While I could collect all following information before writing the post, I didn’t have enough motivation to do the research.
But now, after writing it, I have my self-esteem as a motivation.
Ok, so I proposed using (namespaced) custom tags instead of overloading existing ones.
Now let’s go scientific and see what questions this solution may rise.
- Do modern browsers support CSS styling for unknown tags in HTML documents?
- Can these tags be added to document without breaking standard compliance (validity)?
- What possible problems can arise from using non-standard tags in modern browsers?
- …
For practical purposes, these can be converted into two main questions
- Should custom tags work?
- Do custom tags work in modern browsers?
And the answers are:
- By default, no.
- Not perfectly, but yes.
Now let’s discuss it in detail.
To understand the first answer is to understand what exactly is HTML, what is XML and what is XHTML.
The most important (maybe obvious) point is: HTML is not a subset of XML and HTML is not compatible with XML.
HTML and XML are both a subsets of SGML, and SGML does not provide a way to mix different subsets within a single document.
So custom XML tags are not allowed in a HTML document.
While there are some solutions that allow arbitrary XML to be placed in a HTML document.
For example, Microsoft has XML Data Islands.
But they can be considered grammar hacks due to XML-HTML incompatibility.
Practically, however, HTML documents have to be viewed as “tag soup” by the browsers, so custom tags do not cause document rendering to fail.
So, if I am formally out of luck with HTML, what about XHTML?
For simplicity, one can view XHTML is a rewrite of HTML to follow XML rules.
So any custom tags should be allowed in XHTML if they are properly namespaced.
But there are a lot of problems with authoring XHTML.
While some of them are more like challenges (script/style syntax), one is extremely important.
The only way to tell modern browsers that that the document is XHTML is to serve it as application/xhtml+xml
(See this document for an excellent explanation).
And Internet Explorer doesn’t support XHTML at all — so it refuses to render application/xhtml+xml.
(It doesn’t mean IE can’t open XHTML. When XHTML document is sent as text/html, IE renders it with HTML engine).
So I was out of luck once again.
At that point I understood the reasoning of microformats.
Standard compliance is an important part of better Web, and there is no completely valid way to use custom tags.
But what is with the second question?

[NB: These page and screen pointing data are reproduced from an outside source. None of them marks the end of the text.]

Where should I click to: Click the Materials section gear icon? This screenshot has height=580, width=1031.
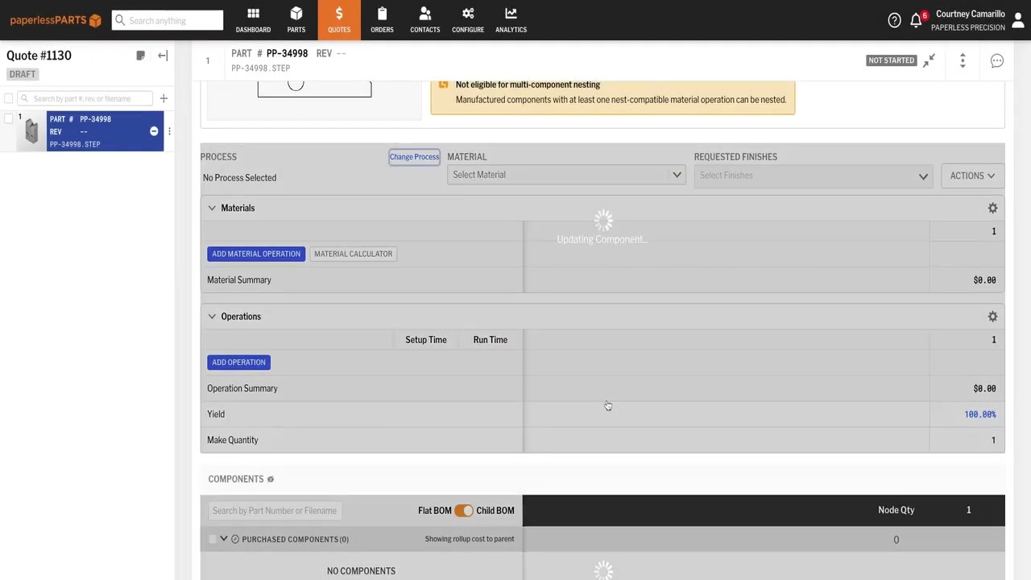click(x=992, y=208)
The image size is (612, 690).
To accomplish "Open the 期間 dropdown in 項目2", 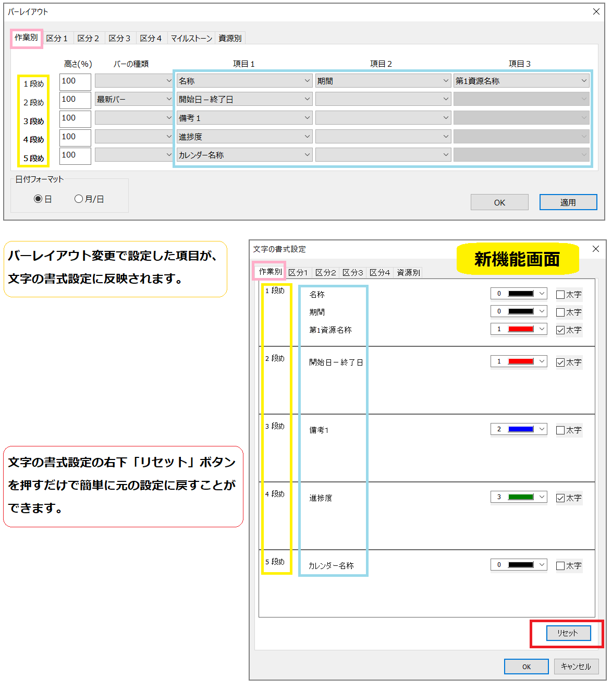I will [382, 81].
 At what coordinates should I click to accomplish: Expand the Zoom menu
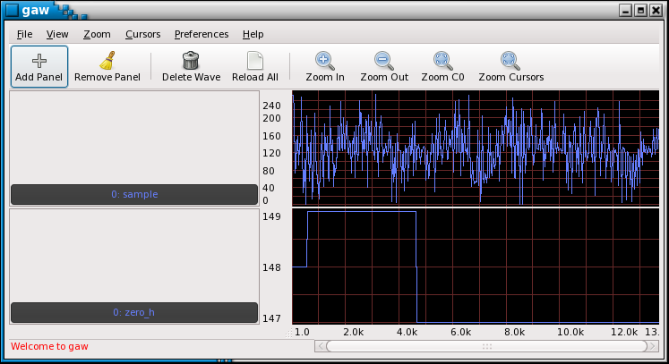[97, 34]

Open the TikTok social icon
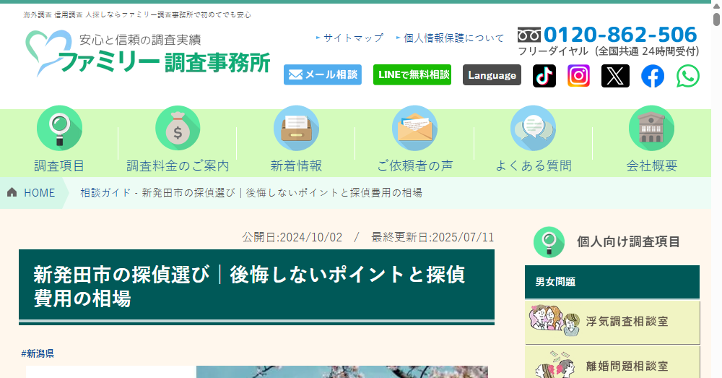pos(544,76)
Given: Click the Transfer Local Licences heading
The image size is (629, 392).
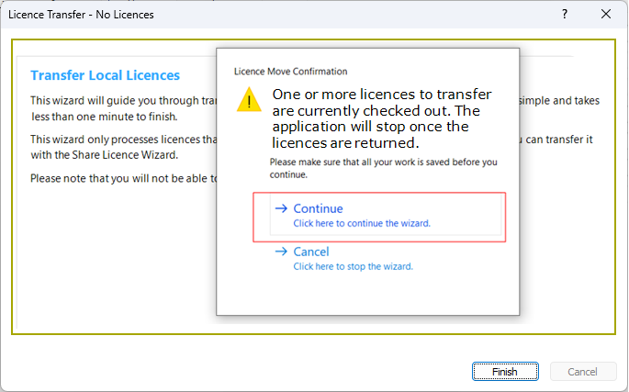Looking at the screenshot, I should [x=105, y=75].
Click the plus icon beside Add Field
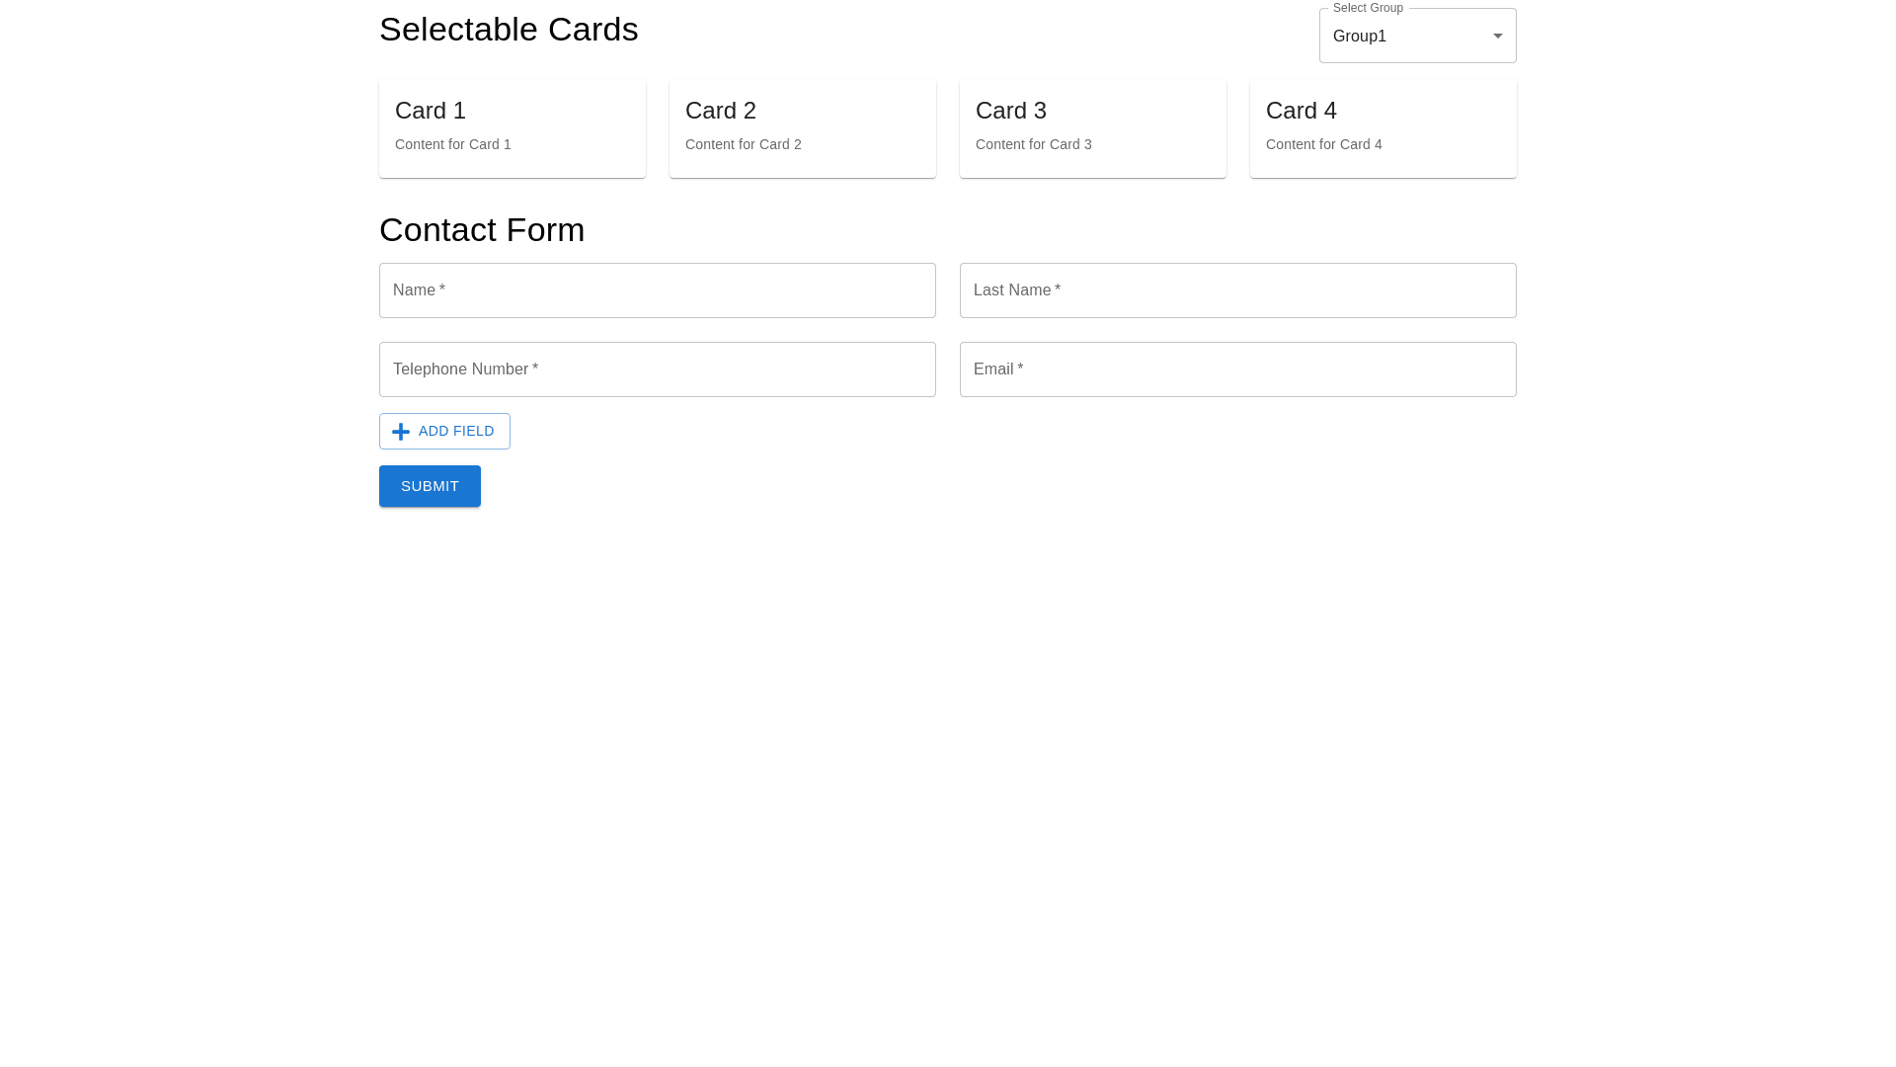Image resolution: width=1896 pixels, height=1067 pixels. tap(401, 432)
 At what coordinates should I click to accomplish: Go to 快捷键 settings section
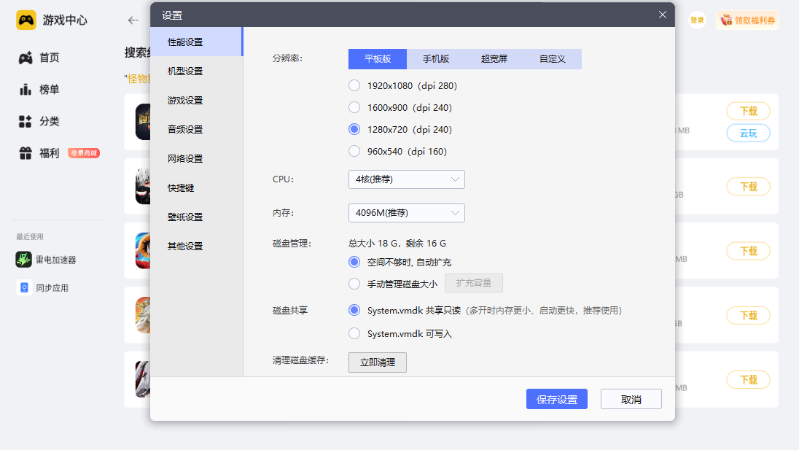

It seems that actual situation is way better than one could suppose.
Firefox, IE7 and Opera 9 all could render the custom tags style correctly in the document served as text/html.
(To be really pedantic, I set DTD and xmlns to XHTML.
After all, even if text/html documents are never parsed as XHTML, MIME Type is a server setting, not document one.)
But IE7 has a one important characteristic — it does not render custom tag styles unless there is an xmlns for their namespace on html tag.
No other tag is sufficient.
What does it mean? It means that while one can make a document that is styled correctly in these IE7,
document part containing custom tags can not be reused without providing a namespace on the aggregating document.
But it not an extremely important point, since for aggreagation one does not actually control styles as well.
So, practically speaking, one can create a document that uses custom XML tags for the cost of formal document validity.
(The document can still be made formally valid by using custom DTD, but this will put IE and FF into quirks mode).
By the way, the challenge of adding custom tags to HTML was faced by MathML (mathematical markup language) community for years.
If you are interested, you can read these discussions:
- Cannot render MathML — netscape.public.mozilla.mathml (2001)
- MathML-in-HTML5 — mozilla.dev.tech.mathml (2006)
Personally, I still see microformats as a step in wrong direction.
While hCard provides HTML with a way to express the vCard semantics, I would prefer it to be just a HTML-compatible way, not the recommended one.
I see HTML as standard that needs support, but not popularized extensions.